Sorti en 2014, Retro-Future Vagabond d’Abney-Park (SoundsUP Records, édité en Allemagne), l’un des seuls albums du groupe originaire de Seattle en format vinyle reste quasiment introuvable sur le marché. Il a été édité à cinq-cents exemplaires à travers le monde. Un artefact que Robert Brown, leader du groupe, considère comme un leg musical, symbole de l’empreinte d’un groupe créé il y a vingt-sept ans et qui a conceptualisé la musique steampunk : Abney Park.

« Retro-Future Vagabond n’est ni un “best of” ni une compilation de “grands succès”, mais plutôt un recueil de morceaux que je juge suffisamment importants pour vouloir les graver sur le seul support musical permanent qui reste à l’humanité. Avec un peu d’attention, un disque peut encore être écouté dans des centaines d’années. C’est notre héritage. », Robert Brown (communiqué de presse)

La pochette…

La pochette de l’album dévoile une esthétique vintage typique des 78 tours des années La pochette de l’album dévoile une esthétique vintage typique des 78 tours des années 1920. Le sigle du label de la Victor Talking Machine Company (1901-1929) avec le chien Nipper est présent sur l’objet, hommage à l’un des principaux producteurs de disques du début du XXe siècle.

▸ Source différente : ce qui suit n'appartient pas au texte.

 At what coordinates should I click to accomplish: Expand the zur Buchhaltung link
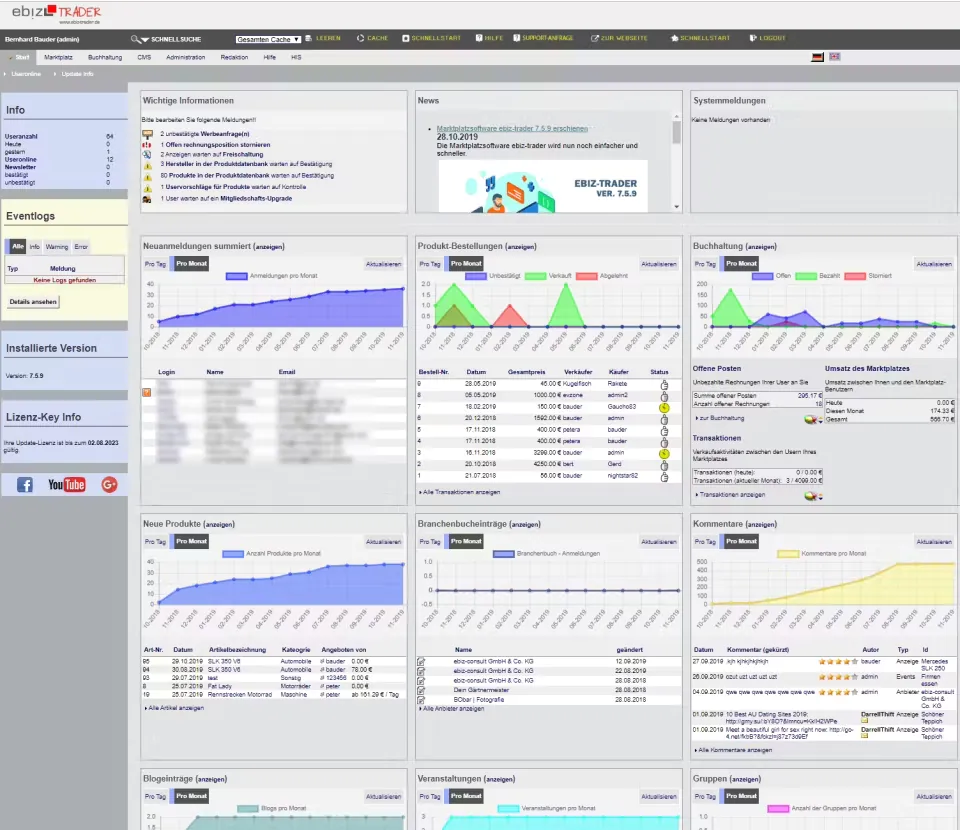pyautogui.click(x=720, y=418)
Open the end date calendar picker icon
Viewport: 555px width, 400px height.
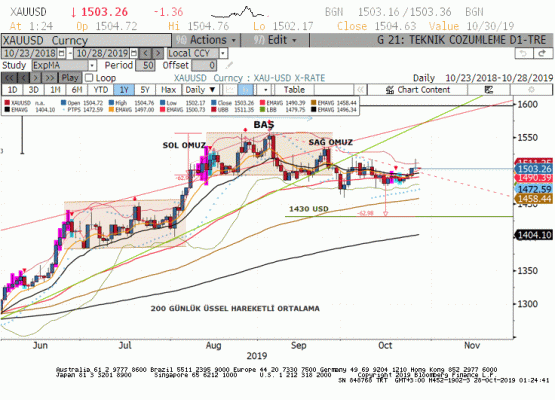point(133,53)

De part et d’autre, ainsi qu’en haut, se trouve le logo d’Abney Park. À l’intérieur de la pochette, tout l’univers steampunk du groupe est présent : les dirigeables au-dessus d’une mer de vapeur et une cité mystérieuse pouvant représenter High Tortuga, localité typique de l’imaginaire de Robert Brown. De magnifiques dessins sont exposés sur la seconde pochette qui enveloppe le disque. Sur la première face : des pirates des airs s’affrontent à bord de dirigeables, un homme se tient sur un navire. La seconde face montre un airship, en provenance direct du monde de la piraterie, amarrant à un quai.

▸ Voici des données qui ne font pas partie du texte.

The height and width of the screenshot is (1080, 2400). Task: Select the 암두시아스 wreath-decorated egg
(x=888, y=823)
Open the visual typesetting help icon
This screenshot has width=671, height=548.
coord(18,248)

Couverture du vinyl Retro-Future Vagabond

Couverture du vinyl Retro-Future Vagabond

4eme de couverture du vinyl Retro-Future Vagabond

4eme de couverture du vinyl Retro-Future Vagabond

“Retro-Future Vagabond” ou “Steampunk” ?

Analysons d’abord le titre. Selon le CNRTL (Centre national des ressources textuelles et lexicales), le vagabond ou la vagabonde “se déplace”, “erre sans cesse” et “mène une vie sans but”. Quelqu’un qui vit à la marge des normes, de manière anticonformiste. Selon la même source, le terme fait aussi écho “à ce qui est poussé à l’errance, à l’exode par des événements politiques, climatiques”. Le rétrofuturisme est un genre ou une esthétique qui synthétise l’uchronie (“que ce serait-il passé si…”) et la Science-fiction, genres qui, tous deux, réécrivent l’histoire. Le titre de l’album pourrait donc renvoyer à quelque chose ou quelqu’un – à Abney Park peut-être – qui mène une existence anticonformiste en réécrivant l’histoire.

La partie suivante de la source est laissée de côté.